Patients with ESRD were particularly vulnerable, having about 6.5-fold higher odds of in-hospital mortality than those without CKD and about 11.5-fold higher odds than those with CKD, even after adjustment for potential confounders.

Patients with CKD had higher rates of stroke or transient ischemic attack (TIA) and more short-term readmissions for bleeding, Keerat Rai Ahuja, MD, Reading Hospital-Tower Health, West Reading, Pennsylvania, and colleagues reported August 16 in JACC: Cardiovascular Interventions.

CKD and ESRD are known to be associated with an increased risk for stroke and bleeding in patients with atrial fibrillation (AF), yet data are limited on the safety and efficacy of LAA closure for stroke prevention in AF patients with CKD or ESRD, they note.  

“It’s important to know about CKD and understand that there may be an association with worse levels of CKD and worse outcomes, but the data that strikes me is really that for end-stage renal disease,” Matthew Sherwood, MD, MHS, who was not involved with the study, said in an interview with theheart.org | Medscape Cardiology.

He noted that data have not been published for patients with CKD and ESRD enrolled in the pivotal PROTECT-AF and PREVAIL trials of Boston Scientific’s Watchman device or from large clinical registries such as EWOLUTION and the company’s continued access protocol registries.

Further, it’s not well understood what the best strategy is to prevent stroke in AF patients with ESRD and whether they benefit from anticoagulation with warfarin or any of the newer agents. “Thus, it’s hard to then say: ‘well they have worse outcomes with Watchman,’ which is true as shown in this study, but they may not have any other options based upon the lack of data for oral anticoagulants in end-stage kidney disease patients,” said Sherwood, from the Inova Heart and Vascular Institute, Falls Church, Virginia.

The lack of clarity is concerning, given rising atrial fibrillation cases and the prevalence of abnormal renal function in everyday practice.
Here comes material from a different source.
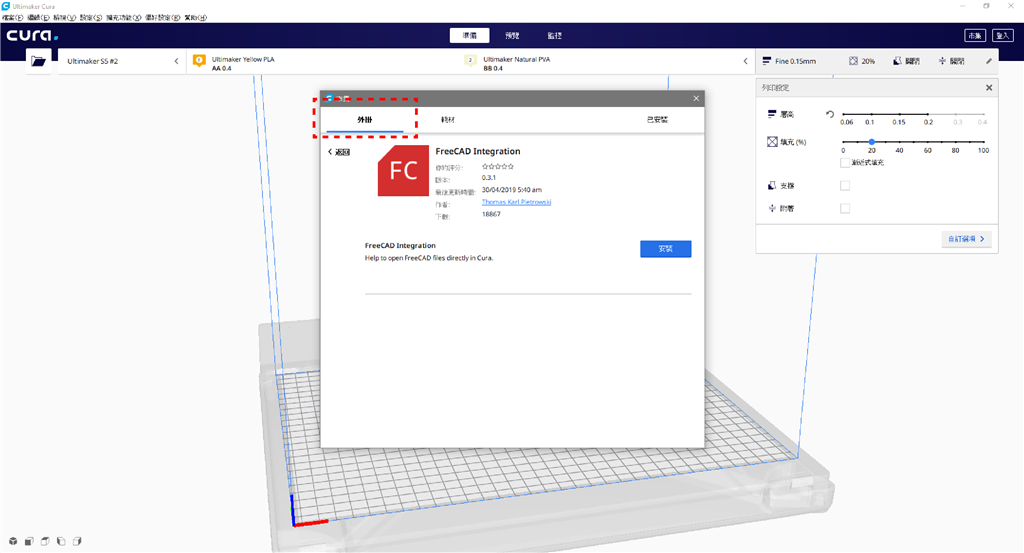Collapse the material configuration panel chevron

[745, 61]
In the present study — involving 21,274 patients undergoing LAA closure between 2016 and 2017 in the Nationwide Readmissions Database — 18.6% of patients had CKD stages I to V and 2.7% had ESRD based on ICD-10 codes.
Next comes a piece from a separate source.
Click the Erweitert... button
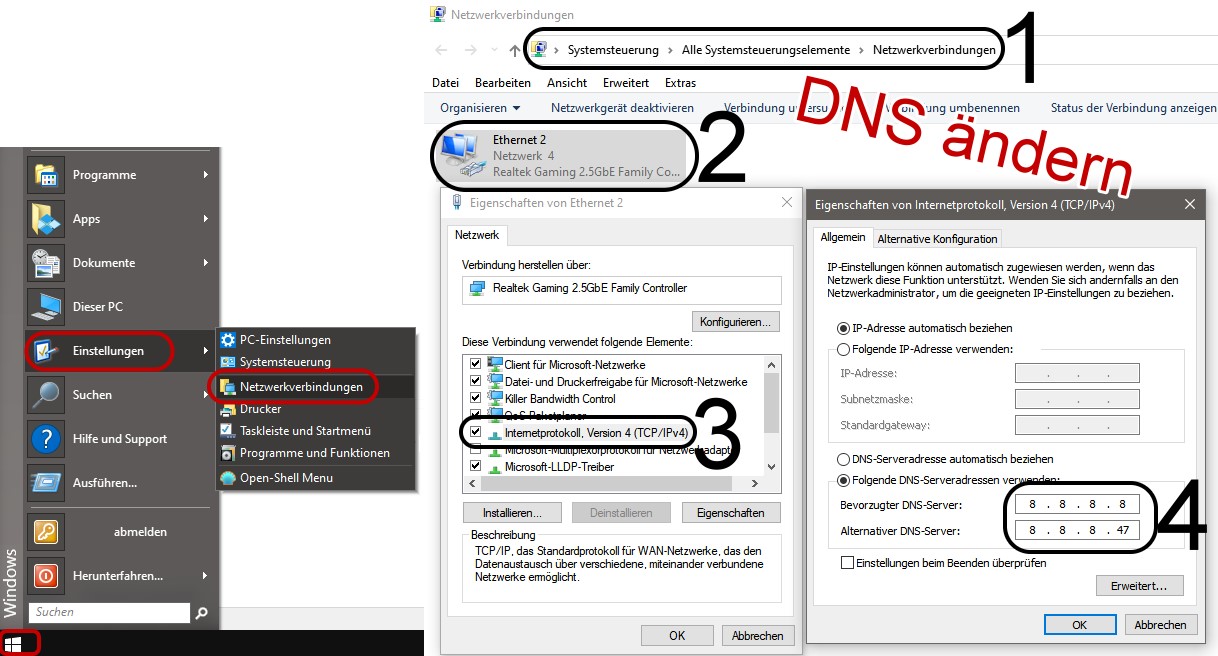The image size is (1218, 656). pyautogui.click(x=1139, y=586)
In-hospital mortality was increased only in patients with ESRD. In all, 3.3% of patients with ESRD and 0.4% of those with no CKD died in hospital (adjusted odds ratio [aOR], 6.48), as did 0.5% of patients with CKD (aOR, 11.43; both P <.001).

“These patients represent a sicker population at baseline and have an inherent greater risk for mortality in cardiac interventions, as noted in other studies of structural heart interventions,” Ahuja and colleagues write.

Patients with CKD had a higher risk for in-hospital stroke or TIA than patients with no CKD (1.8% vs 1.3%; aOR, 1.35; P = .038) and this risk continued up to 90 days after discharge (1.7% vs 1.0%; aOR, 1.67; P = .007).

The in-hospital stroke rate was numerically higher in patients with ESRD compared with no CKD (aOR, 1.18; P = .62).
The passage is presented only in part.